Current educational model
According to Tavani (2004), CSSE educators in universities are also regarded as ICT professionals. Therefore they are ethically required to advance the integrity and reputation of the profession and ensure that their ”products”, the graduates, meet the highest professional standards possible, as suggested by the SECEPP core principles. The educators shall ”constantly seek new channels, methods and technologies to reach and intrigue the students ... teach them skills that they can apply in the real world” [JS03]. A successful educational model should support the educators to achieve their goals.
One of the main factors that influence the CSSE educational model, as Gruba et al. [GPJ04] point out, is employer and industry viewpoints. As shown in the previous section, employers are not seeing the right skills in current graduates. This suggests that the current educational model is not effective, and probably needs an overhaul. Before we get to that, we will first uncover the flaws of the current model.
Corporatised education
Faber (2002) argues against the move to corporatise education, where knowledge of systems, techniques, tools, and processes can become a competitive advantage and more valuable when it is restricted from public use. Such restrictions have little effect on market practices already based on economies of supply and demand; however, they conflict with the academic culture of knowledge creation, education and learning. The corporatisation of education is evident as employers exert their pressures directly on universities to revise CSSE courses to reflect industry demands [GPJ04]. It proposes the proprietary university, where knowledge created by university researchers and students are withheld from broad public dissemination and even from fellow academics.
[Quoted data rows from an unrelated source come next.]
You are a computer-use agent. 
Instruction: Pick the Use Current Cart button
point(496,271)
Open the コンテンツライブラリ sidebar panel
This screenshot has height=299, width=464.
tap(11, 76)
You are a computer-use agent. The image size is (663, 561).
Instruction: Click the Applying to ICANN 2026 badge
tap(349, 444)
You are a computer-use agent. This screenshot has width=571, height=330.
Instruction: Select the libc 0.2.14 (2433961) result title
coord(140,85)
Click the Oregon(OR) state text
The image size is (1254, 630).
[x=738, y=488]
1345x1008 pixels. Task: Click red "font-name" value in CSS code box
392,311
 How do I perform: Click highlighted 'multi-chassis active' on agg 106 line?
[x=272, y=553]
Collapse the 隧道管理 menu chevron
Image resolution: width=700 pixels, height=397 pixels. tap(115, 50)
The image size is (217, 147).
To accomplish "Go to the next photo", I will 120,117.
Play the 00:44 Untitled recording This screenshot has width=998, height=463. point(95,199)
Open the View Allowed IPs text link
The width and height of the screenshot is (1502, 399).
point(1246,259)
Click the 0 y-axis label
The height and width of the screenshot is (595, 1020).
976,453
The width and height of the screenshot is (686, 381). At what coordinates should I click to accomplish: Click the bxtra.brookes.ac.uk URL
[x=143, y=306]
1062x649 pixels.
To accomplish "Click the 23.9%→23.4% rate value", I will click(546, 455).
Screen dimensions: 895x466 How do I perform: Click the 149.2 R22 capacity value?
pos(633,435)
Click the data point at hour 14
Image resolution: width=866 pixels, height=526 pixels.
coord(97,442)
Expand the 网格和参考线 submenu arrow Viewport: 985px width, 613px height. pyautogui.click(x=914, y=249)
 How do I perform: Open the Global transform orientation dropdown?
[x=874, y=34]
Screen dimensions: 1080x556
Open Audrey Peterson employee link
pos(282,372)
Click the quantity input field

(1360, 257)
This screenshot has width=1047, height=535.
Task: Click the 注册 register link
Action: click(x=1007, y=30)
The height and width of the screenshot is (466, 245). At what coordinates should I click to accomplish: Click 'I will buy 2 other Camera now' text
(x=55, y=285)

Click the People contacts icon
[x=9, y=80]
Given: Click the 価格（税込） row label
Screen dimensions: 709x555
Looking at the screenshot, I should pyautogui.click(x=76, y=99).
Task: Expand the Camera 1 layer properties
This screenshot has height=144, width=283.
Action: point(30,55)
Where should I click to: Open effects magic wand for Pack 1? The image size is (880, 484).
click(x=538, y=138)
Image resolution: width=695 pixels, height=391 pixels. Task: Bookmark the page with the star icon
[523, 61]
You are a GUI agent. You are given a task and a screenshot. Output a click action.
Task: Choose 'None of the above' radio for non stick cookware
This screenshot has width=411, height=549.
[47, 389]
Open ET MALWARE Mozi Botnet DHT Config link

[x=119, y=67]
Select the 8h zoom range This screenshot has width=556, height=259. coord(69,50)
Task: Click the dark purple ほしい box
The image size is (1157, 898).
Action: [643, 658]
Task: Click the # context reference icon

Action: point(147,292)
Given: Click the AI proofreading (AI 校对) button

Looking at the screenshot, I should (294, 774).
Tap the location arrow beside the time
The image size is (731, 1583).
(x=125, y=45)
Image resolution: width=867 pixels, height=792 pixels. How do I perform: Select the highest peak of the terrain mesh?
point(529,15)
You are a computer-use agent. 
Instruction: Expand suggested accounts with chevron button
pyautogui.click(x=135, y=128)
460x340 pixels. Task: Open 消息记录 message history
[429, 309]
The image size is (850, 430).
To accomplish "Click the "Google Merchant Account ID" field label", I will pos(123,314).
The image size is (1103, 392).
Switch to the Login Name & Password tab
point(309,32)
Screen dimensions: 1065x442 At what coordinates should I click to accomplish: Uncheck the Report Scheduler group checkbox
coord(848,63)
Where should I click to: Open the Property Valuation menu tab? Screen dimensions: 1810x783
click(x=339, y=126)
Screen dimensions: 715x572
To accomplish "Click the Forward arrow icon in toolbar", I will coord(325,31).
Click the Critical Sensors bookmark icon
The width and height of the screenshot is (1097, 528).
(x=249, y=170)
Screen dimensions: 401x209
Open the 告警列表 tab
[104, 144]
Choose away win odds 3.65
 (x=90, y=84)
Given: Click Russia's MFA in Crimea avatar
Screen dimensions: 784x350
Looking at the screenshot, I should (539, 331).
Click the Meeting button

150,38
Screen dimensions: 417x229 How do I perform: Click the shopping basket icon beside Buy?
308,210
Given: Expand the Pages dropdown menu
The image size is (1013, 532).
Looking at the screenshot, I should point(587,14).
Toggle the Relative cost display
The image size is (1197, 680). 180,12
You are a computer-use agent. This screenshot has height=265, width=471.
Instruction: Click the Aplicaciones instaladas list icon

Weakening of the academic community
The emphasis on proprietary knowledge weakens the academic community. It indirectly encourages academics to work in isolation, thus making the dissemination of ideas and practices problematic. The lack of knowledge and resource sharing leads to the unawareness of latest innovations and technologies, which can result in ”reinventing the wheel” issues [SJ04]. Another negative consequence of working in isolation is the weakening of the relationship within the academic community, especially between students and experienced academics. Gruba et al observe that as a result of this, students will not participate in further education after undergraduate level. This means a loss of potential researchers for the academic community, thereby reducing the pool of knowledge even further.
Scarcity of resources
The scarcity of financial and human resources is another issue with the current model. For example, despite team projects being arguably the most important part of the education for would-be software engineers, they are quota-ed as they are disproportionately expensive to mount [GPJ04]. Even for large firms, they cannot afford to run today’s project scales in-house [S.04]. Furthermore, the high cost of proprietary software does not help the situation. The issue of insufficient funding also leads to the scarcity of suitably qualified staff, which slows down the improvement of the syllabi. It also does not allow the educators to focus on students of high calibre, as they need to cater for mediocre students in order to ”fill the quotas” [GPJ04].
Ineffective collaboration
Collaborative learning projects offered in current courses are heavily criticised for being ineffective. Faber argues that outside of universities, few programmers ever start from scratch, yet university projects and assignments continue to perpetuate students working on solitary, new projects. He decries these academic projects for being stagnant and only addressed to one audience (the professor) for a one-time purpose, lacking real-world awareness and concern for real users.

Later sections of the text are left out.